Guerra no Oriente Médio piora situação da Petrobras
O assassinato do chefe militar do Hamas, Ahmed Said al-Jabari, por forças israelenses piorou ainda mais a situação da Petrobras.  O barril do petróleo no mercado futuro bateu US$ 110,80 (Brent) com tendência de alta.
É maior, agora, o risco de escassez. Embora o estoque dos Estados Unidos, que divulgou número positivo, possa compensar a demanda no mercado internacional, ninguém espera uma redução de preço.
O bombardeio sobre o carro de Jabari mudou completamente a visão dos analistas do setor no Brasil.

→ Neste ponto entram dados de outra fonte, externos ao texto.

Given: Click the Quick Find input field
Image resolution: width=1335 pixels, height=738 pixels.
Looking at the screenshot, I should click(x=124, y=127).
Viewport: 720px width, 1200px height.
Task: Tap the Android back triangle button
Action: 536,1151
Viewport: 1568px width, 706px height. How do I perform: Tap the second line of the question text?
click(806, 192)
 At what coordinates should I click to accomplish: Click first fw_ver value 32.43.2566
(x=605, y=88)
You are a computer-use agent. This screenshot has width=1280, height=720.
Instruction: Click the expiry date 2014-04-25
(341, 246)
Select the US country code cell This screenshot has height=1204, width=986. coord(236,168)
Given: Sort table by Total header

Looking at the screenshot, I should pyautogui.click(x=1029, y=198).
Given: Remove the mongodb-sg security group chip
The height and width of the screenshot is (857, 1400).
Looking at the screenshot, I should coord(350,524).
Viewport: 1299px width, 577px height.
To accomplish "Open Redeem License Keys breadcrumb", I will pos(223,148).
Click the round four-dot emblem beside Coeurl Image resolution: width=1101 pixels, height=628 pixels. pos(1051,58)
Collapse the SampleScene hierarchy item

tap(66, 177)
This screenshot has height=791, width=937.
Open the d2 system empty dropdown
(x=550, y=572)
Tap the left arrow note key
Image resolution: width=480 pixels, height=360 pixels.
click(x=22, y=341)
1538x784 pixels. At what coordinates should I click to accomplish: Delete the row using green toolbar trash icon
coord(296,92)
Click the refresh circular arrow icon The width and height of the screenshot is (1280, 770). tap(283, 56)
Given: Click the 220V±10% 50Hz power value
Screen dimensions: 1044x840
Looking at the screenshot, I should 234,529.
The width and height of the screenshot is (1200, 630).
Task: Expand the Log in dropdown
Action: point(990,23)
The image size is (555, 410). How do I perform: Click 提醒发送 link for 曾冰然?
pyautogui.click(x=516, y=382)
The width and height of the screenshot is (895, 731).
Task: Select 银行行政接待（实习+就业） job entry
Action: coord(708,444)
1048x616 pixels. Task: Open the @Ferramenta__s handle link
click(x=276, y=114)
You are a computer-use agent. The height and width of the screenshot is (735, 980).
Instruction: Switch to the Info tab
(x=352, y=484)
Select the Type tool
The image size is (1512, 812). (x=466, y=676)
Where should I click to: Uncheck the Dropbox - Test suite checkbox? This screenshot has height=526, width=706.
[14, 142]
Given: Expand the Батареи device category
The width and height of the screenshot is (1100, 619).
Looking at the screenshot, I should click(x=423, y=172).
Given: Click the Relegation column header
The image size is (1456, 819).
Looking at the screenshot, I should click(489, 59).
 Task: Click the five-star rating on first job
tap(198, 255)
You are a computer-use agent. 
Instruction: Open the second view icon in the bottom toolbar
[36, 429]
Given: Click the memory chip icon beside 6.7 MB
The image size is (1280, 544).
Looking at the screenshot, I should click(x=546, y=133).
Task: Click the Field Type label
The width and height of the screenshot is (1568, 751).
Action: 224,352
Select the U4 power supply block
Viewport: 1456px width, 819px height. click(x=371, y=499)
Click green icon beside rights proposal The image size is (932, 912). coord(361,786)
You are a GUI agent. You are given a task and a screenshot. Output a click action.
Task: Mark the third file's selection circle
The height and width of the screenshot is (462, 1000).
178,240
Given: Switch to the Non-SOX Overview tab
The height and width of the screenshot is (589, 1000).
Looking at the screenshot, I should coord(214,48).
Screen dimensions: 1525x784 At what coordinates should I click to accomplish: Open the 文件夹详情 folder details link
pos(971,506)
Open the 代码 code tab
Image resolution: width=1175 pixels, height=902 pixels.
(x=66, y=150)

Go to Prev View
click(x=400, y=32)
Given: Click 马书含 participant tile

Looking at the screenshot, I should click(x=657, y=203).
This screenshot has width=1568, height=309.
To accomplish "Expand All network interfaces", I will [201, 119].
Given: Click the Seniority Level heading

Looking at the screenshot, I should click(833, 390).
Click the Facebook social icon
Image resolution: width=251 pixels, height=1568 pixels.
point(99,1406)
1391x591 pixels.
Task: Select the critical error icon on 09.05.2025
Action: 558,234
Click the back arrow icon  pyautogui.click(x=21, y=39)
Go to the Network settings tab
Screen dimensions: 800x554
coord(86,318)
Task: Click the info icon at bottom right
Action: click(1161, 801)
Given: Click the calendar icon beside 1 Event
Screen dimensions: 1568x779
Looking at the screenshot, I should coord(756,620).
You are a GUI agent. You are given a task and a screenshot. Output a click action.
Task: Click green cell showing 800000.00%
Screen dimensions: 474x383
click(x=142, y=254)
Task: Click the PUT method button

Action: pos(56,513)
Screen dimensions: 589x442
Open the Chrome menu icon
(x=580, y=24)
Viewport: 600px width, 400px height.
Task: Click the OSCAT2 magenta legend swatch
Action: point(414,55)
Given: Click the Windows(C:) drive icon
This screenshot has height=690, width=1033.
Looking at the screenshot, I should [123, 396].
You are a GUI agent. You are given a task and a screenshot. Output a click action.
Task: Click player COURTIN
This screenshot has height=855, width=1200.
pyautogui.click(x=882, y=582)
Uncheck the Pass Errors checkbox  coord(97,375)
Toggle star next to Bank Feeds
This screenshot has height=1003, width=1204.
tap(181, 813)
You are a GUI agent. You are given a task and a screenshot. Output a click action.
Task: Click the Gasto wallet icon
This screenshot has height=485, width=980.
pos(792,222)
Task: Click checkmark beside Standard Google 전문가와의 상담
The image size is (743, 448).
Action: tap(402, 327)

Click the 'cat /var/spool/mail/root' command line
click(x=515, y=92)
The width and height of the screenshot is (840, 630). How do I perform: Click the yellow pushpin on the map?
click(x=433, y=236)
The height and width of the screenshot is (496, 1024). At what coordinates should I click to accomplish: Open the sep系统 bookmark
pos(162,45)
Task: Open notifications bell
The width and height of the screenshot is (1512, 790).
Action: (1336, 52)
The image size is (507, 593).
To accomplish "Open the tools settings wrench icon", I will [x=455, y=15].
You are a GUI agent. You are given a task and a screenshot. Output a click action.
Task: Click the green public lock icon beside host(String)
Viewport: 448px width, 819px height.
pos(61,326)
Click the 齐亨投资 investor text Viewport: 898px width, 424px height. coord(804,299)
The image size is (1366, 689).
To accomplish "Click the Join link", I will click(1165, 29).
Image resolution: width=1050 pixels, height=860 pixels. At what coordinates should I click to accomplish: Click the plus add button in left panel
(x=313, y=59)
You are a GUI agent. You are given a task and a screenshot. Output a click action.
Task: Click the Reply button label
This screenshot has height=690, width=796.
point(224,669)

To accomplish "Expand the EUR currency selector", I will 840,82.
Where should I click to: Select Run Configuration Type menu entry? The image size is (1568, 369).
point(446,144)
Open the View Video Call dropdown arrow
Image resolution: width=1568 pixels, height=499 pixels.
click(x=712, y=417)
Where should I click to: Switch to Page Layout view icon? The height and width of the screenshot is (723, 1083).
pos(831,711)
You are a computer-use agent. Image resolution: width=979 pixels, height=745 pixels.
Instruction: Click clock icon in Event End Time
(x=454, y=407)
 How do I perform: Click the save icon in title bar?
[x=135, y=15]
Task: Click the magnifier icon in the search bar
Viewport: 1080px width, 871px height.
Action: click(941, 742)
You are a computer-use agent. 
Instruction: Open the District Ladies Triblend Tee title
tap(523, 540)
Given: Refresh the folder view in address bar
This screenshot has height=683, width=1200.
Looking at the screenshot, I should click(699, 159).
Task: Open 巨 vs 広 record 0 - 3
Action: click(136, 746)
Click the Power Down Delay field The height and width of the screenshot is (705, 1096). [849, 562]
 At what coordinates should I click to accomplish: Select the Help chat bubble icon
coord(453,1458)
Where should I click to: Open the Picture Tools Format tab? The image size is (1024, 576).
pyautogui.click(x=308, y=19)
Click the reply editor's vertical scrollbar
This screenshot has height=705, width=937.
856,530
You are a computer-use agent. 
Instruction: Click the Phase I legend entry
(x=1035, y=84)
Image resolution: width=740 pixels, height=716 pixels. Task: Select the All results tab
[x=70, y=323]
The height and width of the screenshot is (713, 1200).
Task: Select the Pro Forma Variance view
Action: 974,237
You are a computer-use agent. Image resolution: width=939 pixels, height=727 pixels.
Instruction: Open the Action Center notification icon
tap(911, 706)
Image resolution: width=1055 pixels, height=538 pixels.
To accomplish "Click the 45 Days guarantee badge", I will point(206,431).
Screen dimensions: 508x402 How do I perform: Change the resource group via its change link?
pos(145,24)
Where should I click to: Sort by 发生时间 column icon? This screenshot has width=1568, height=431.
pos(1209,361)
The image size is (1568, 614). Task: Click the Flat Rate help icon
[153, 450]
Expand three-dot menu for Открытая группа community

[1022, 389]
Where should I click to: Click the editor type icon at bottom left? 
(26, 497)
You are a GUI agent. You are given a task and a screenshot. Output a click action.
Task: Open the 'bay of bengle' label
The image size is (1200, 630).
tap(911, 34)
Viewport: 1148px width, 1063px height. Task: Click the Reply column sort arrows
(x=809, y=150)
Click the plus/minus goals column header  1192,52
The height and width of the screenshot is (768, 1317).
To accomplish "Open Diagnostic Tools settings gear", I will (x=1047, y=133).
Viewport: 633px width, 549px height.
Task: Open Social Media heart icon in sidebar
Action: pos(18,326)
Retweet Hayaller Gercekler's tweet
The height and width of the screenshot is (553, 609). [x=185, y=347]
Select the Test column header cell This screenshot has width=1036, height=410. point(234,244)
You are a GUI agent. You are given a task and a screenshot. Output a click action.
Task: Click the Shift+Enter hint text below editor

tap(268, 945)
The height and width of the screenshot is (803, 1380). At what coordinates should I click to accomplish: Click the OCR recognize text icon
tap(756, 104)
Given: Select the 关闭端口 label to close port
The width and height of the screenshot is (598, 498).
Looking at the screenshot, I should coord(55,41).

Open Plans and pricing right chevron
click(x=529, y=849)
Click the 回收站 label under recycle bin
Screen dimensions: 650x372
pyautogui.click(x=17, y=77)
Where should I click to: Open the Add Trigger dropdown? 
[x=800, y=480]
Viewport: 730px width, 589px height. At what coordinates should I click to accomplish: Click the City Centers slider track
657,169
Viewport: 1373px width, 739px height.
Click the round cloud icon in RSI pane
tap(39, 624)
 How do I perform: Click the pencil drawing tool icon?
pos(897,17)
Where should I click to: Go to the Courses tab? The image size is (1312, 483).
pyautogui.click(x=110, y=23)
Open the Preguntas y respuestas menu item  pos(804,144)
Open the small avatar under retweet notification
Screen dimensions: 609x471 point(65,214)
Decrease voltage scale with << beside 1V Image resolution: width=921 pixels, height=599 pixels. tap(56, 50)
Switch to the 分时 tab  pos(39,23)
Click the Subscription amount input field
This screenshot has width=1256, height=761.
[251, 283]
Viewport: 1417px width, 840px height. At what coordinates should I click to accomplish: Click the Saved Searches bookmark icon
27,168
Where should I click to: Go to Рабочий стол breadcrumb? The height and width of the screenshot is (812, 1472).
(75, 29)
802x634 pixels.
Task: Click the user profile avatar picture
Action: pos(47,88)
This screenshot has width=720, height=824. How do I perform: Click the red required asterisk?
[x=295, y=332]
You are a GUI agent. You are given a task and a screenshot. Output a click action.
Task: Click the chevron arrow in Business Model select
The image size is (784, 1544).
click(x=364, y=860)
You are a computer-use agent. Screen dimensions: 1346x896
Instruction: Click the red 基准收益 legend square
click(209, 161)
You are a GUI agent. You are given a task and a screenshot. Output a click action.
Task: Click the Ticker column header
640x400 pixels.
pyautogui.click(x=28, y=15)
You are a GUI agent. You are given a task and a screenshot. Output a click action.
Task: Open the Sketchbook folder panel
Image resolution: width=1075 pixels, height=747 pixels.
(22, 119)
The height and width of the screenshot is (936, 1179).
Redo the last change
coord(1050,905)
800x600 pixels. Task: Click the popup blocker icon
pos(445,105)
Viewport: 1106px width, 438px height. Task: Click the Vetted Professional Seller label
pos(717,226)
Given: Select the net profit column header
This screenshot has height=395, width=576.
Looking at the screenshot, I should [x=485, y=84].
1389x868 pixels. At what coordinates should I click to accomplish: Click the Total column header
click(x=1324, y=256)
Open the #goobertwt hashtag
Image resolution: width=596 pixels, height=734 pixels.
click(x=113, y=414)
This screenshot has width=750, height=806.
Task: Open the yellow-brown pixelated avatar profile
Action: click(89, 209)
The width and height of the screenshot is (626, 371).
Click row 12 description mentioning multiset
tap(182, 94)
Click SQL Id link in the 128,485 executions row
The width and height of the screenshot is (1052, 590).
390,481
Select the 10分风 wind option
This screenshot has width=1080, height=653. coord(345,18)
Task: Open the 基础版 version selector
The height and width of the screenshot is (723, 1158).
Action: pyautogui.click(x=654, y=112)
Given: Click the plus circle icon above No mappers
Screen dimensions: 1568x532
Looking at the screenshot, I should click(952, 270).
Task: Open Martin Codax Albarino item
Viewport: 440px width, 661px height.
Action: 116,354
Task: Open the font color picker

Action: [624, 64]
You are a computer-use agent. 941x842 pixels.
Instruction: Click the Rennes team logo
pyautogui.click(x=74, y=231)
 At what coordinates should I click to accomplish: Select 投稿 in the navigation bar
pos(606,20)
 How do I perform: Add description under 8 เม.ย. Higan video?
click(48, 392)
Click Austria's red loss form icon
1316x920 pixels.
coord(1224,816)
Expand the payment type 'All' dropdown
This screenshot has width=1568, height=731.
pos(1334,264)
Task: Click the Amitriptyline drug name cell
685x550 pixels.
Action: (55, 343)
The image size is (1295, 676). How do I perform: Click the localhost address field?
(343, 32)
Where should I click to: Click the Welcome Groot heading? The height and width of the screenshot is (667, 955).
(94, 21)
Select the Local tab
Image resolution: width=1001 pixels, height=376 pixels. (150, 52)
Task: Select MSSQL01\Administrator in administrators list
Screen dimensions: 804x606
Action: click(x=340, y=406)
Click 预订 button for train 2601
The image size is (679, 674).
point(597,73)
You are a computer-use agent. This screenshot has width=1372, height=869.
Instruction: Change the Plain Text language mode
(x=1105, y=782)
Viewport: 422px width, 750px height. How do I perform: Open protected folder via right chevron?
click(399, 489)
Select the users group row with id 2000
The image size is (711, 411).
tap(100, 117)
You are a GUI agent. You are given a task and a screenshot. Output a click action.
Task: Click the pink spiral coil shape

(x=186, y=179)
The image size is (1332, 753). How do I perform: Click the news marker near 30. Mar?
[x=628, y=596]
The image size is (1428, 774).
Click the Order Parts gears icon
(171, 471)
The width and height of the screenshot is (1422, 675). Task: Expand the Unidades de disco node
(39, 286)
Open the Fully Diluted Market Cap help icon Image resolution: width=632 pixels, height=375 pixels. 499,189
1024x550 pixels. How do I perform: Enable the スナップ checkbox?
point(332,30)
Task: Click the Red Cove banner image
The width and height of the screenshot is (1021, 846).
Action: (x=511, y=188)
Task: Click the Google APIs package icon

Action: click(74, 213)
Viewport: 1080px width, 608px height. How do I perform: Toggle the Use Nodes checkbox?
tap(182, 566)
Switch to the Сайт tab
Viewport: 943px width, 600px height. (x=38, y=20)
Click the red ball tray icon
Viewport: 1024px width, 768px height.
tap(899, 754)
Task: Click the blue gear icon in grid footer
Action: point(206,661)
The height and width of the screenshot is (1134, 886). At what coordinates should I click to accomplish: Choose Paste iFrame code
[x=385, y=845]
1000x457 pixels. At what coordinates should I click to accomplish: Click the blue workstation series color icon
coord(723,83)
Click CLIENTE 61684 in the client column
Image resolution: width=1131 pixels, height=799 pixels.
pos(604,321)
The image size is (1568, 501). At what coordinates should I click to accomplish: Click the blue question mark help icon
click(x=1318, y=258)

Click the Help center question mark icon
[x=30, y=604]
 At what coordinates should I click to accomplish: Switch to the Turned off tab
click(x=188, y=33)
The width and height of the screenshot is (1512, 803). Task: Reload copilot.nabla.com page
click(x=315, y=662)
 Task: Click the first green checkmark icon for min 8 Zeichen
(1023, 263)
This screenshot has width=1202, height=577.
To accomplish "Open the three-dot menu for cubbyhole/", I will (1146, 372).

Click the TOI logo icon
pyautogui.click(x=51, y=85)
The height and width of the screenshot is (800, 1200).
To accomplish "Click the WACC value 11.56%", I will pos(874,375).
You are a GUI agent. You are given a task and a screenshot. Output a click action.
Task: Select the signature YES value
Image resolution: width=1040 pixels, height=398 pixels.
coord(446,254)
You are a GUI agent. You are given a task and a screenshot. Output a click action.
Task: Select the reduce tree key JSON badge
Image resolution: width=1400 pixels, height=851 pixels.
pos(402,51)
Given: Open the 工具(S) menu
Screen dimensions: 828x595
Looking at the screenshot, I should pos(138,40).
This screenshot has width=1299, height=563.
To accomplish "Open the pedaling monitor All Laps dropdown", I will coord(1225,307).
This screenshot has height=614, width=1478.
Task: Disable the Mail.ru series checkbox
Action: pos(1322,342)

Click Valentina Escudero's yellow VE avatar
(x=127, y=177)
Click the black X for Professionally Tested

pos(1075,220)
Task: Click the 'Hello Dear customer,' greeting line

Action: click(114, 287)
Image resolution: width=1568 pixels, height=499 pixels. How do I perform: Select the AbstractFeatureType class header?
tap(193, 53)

No último trimestre, era esperado um freio no consumo de gasolina no hemisfério norte com consequente redução do preço.
Isso seria positivo para as importações da Petrobras. Mas a guerra, de repente, enterrou esse cenário e tudo indica que a perspectiva, como leu o mercado ao derrubar as ações da empresa, é de novas pressões sobre o caixa.
No último trimestre, a Petrobras viu o custo de refino subir 14% e o de exploração, 17%. Enquanto o consumo bate recorde, com alta acumulada no ano de 12%  (janeiro a outubro) contra uma previsão de PIB de 1,5%.
De janeiro a setembro, a defasagem da Petrobras em gasolina e diesel é de R$ 14 bilhões, de acordo com números do Centro Brasileiro de Infraestrutura (CBIE). A empresa perdeu com as importações altas e o preço interno camarada a diferença de R$ 4 bilhões.